:: Extracto del documento ::
La multiplicación de panes y peces, anticipo del Pan de Vida eterna y de la Carne del Cordero



(Domingo XVII – TO – Ciclo B – 2012)
         “Jesús multiplicó panes y peces y dio de comer a la multitud” (cfr. Jn 6, 1-15). En una de las predicaciones de Jesús en Palestina, se reúne una multitud de más de diez mil personas, entre niños, jóvenes y adultos, según los cálculos del evangelista. Llegada la hora del almuerzo, y debido a la cantidad de gente que necesita ser alimentada, Jesús reúne a sus discípulos para deliberar acerca de las medidas a tomar para poder alimentar a tanta gente.
         En un primer momento, parecería una situación que en nada se diferencia de otras situaciones humanas, en las que se aglomeran cientos y miles de personas. Para afrontar la situación, Jesús quiere saber cuáles son las reservas alimenticias de los Apóstoles, las cuales consisten en nada más que “cinco cebadas de pan y dos pescados”, lo que resulta, a toda luces, completamente insuficiente. Agrava más la situación el hecho de que no hay tiempo, ni dinero, ni tampoco lugares disponibles en los cuales se pueda conseguir alimento. La situación parece insoluble, tanto más que, a la pregunta de Jesús acerca de dónde comprar pan, la respuesta es negativa. Jesús pregunta no porque no supiera qué hacer, sino porque quería poner a prueba a sus discípulos.
         Como en otras reuniones multitudinarias, la situación parecería ser la misma que se da cuando se congregan grandes multitudes: los organizadores del evento, deben procurar el acceso fácil a la alimentación, para que la gente no desfallezca de hambre.
         Hasta aquí, el episodio no se diferencia en nada a lo que sucede con los eventos multitudinarios en los que la muchedumbre supera las expectativas de los organizadores.
        Pero en donde empieza a diferenciarse de las situaciones humanas, es cuando interviene Jesús, quien obra un milagro que supera absolutamente a cualquier intento de solución por parte de los hombres: Jesús multiplica los panes y la carne de los peces, y de modo tan abundante, que todos comen hasta saciarse, y encima sobran doce canastos.
         La intervención de Jesús no está destinada a solamente satisfacer el hambre de la multitud: con la multiplicación milagrosa de panes y peces, quiere dar una señal, un signo, un anticipo, de otro milagro, infinitamente más grandioso que multiplicar milagrosamente panes y carne de pescado, y es el Milagro de los milagros, en el cual, por el poder omnipotente de Dios Trino, en al altar el pan se convierte en la carne del Cordero de Dios y el vino en su Preciosísima Sangre.

:: Datos registrados ::
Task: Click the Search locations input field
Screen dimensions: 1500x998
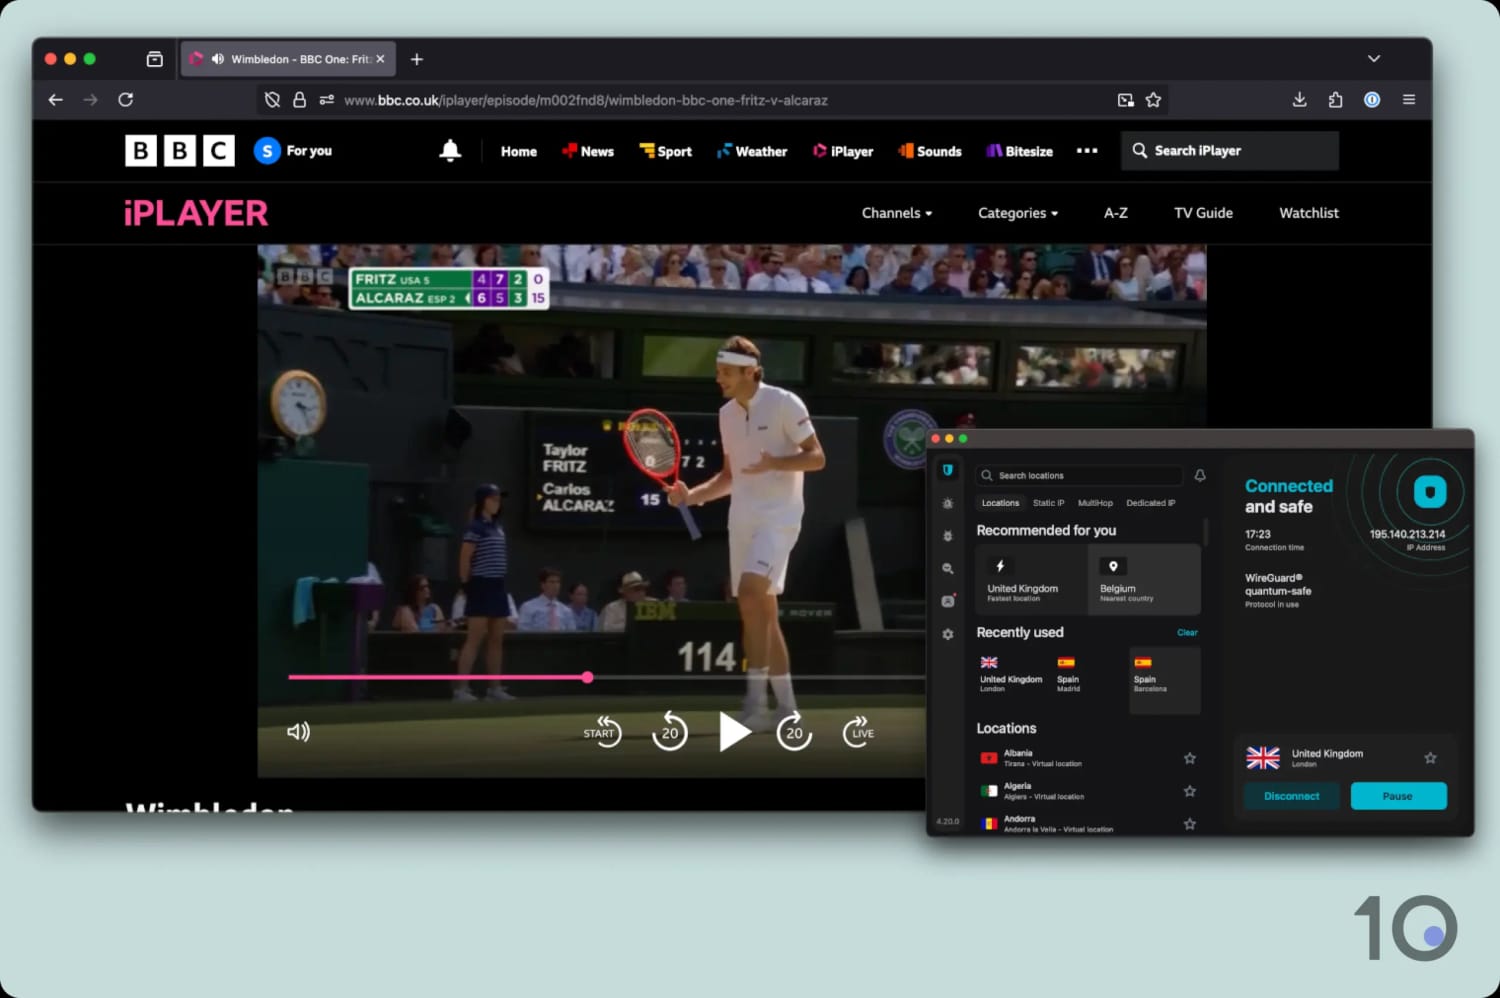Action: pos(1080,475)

==

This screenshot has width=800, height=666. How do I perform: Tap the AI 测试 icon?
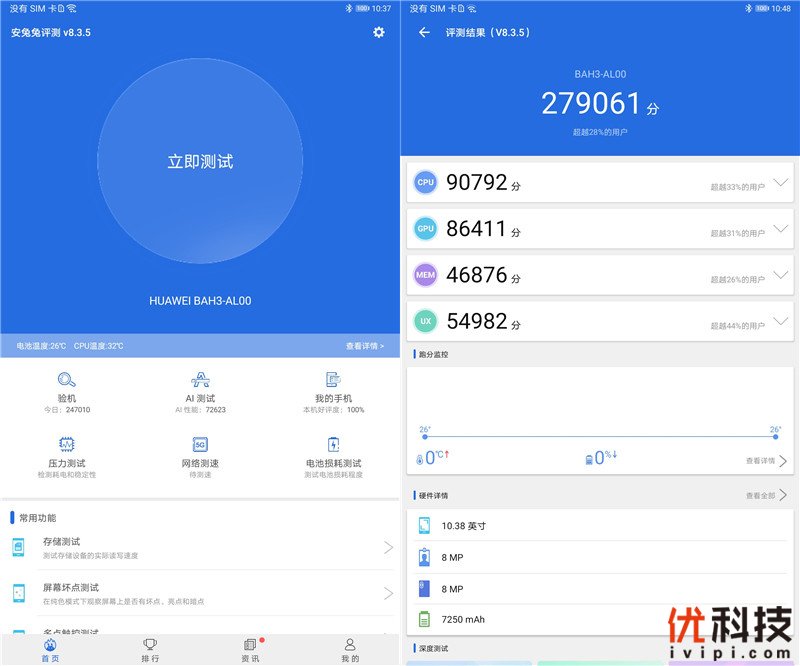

* * *

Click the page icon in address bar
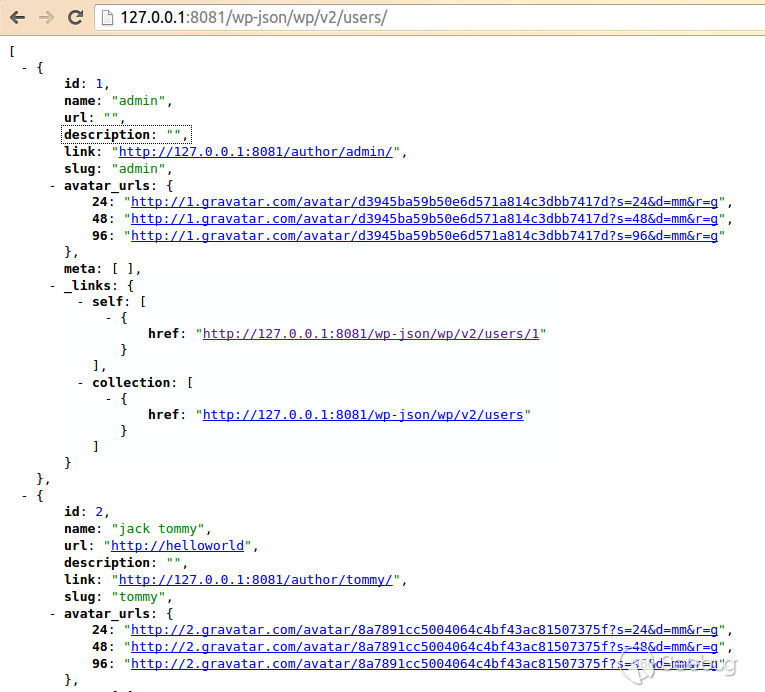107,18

:: Consigna ::
Imprime sin cambios el fragmento del texto sobre la multiplicación de los panes comprendido entre "Como en otras" y "de los organizadores.", ambos inclusive.

:: Solución del ejercicio ::
Como en otras reuniones multitudinarias, la situación parecería ser la misma que se da cuando se congregan grandes multitudes: los organizadores del evento, deben procurar el acceso fácil a la alimentación, para que la gente no desfallezca de hambre.
         Hasta aquí, el episodio no se diferencia en nada a lo que sucede con los eventos multitudinarios en los que la muchedumbre supera las expectativas de los organizadores.